*** Opening MATERIAL TO PROCESS ***
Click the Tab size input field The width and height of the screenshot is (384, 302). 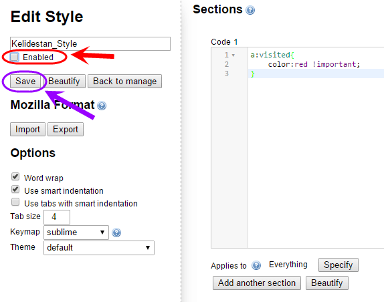pos(57,217)
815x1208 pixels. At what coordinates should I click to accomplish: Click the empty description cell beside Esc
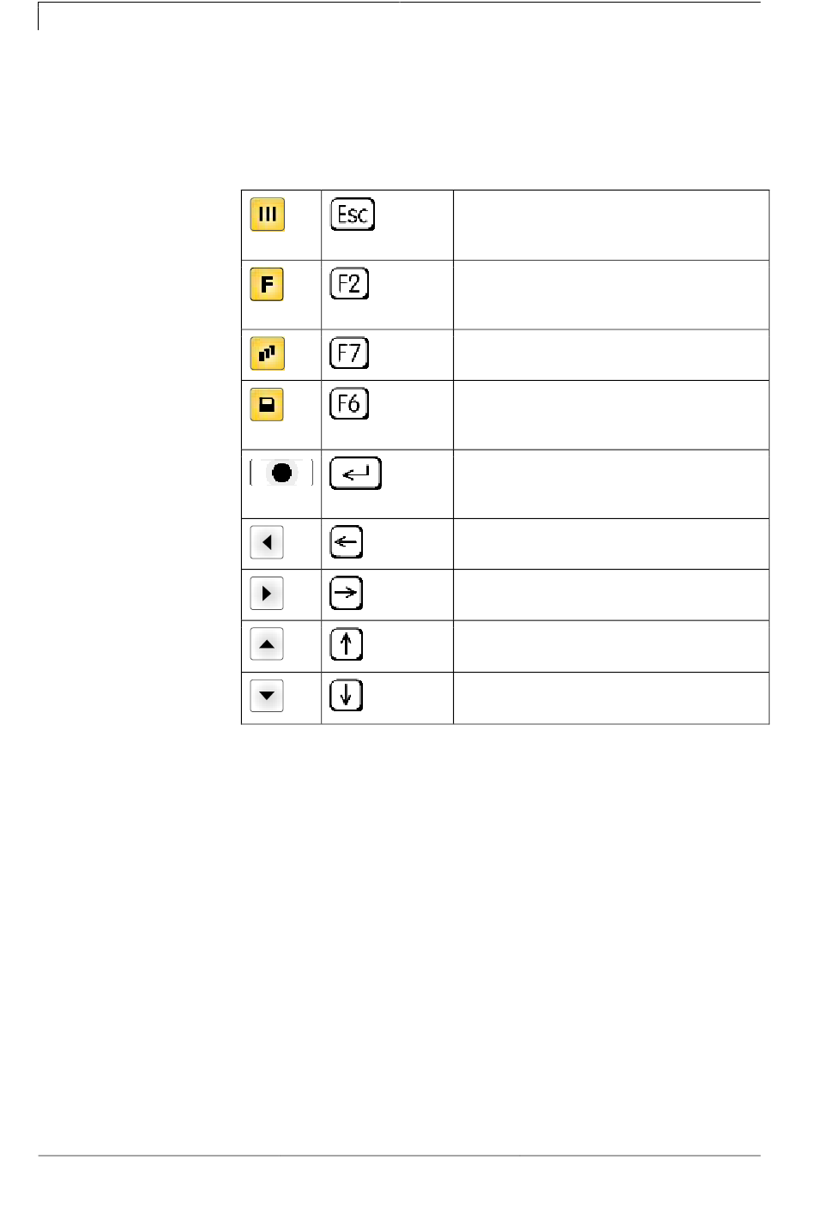tap(611, 225)
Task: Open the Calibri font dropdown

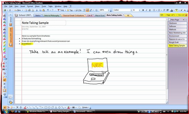Action: tap(131, 10)
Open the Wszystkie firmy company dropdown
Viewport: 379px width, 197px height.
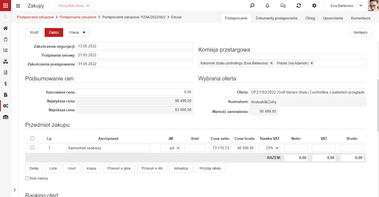[x=73, y=6]
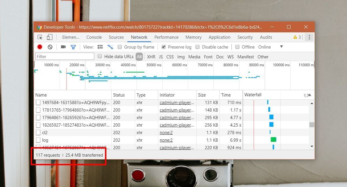Screen dimensions: 347x187
Task: Switch to large request rows view
Action: tap(100, 47)
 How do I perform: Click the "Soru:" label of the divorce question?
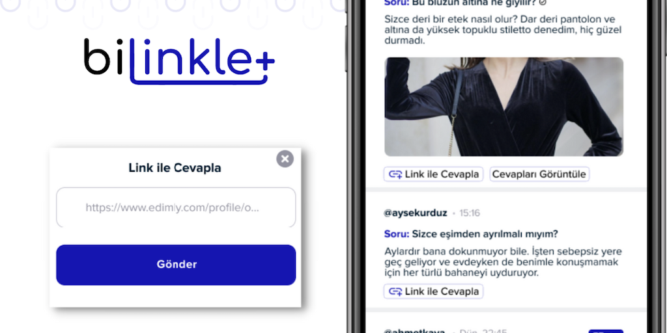(x=397, y=234)
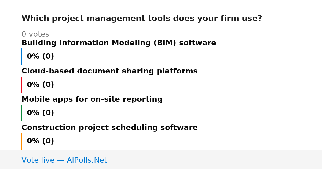The width and height of the screenshot is (322, 169).
Task: Click the 0% (0) result for BIM software
Action: [x=41, y=57]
*** Closing MATERIAL TO PROCESS ***
### WORK REQUEST:
Only the lines from the one that holds "Task: Open the Calibri font dropdown" through the final line of the material should be reproduced, word for word, with the pictures omitted.

### EXERCISE OUTPUT:
Task: Open the Calibri font dropdown

Action: tap(131, 10)
Open the Wszystkie firmy company dropdown
Viewport: 379px width, 197px height.
[x=73, y=6]
Screen dimensions: 347x187
Task: Switch to large request rows view
Action: tap(100, 47)
 How do I perform: Click the "Soru:" label of the divorce question?
(x=397, y=234)
The width and height of the screenshot is (322, 169).
Task: Click the 0% (0) result for BIM software
Action: [x=41, y=57]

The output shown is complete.